- [WRITTEN EXERCISE] Edit the listing below so that each "coordinates" reads "location", changing nothing else.

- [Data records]
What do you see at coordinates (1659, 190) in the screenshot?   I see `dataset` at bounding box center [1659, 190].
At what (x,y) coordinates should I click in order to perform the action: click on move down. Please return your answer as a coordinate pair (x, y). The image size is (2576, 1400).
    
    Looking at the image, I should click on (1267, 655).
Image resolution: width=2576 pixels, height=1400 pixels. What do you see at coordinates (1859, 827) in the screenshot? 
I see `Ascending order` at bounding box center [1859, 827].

- [THE REPLY]
What do you see at location (1659, 190) in the screenshot?   I see `dataset` at bounding box center [1659, 190].
At what (x,y) location should I click in order to perform the action: click on move down. Please return your answer as a coordinate pair (x, y). The image size is (2576, 1400).
    
    Looking at the image, I should click on (1267, 655).
Image resolution: width=2576 pixels, height=1400 pixels. What do you see at location (1859, 827) in the screenshot? 
I see `Ascending order` at bounding box center [1859, 827].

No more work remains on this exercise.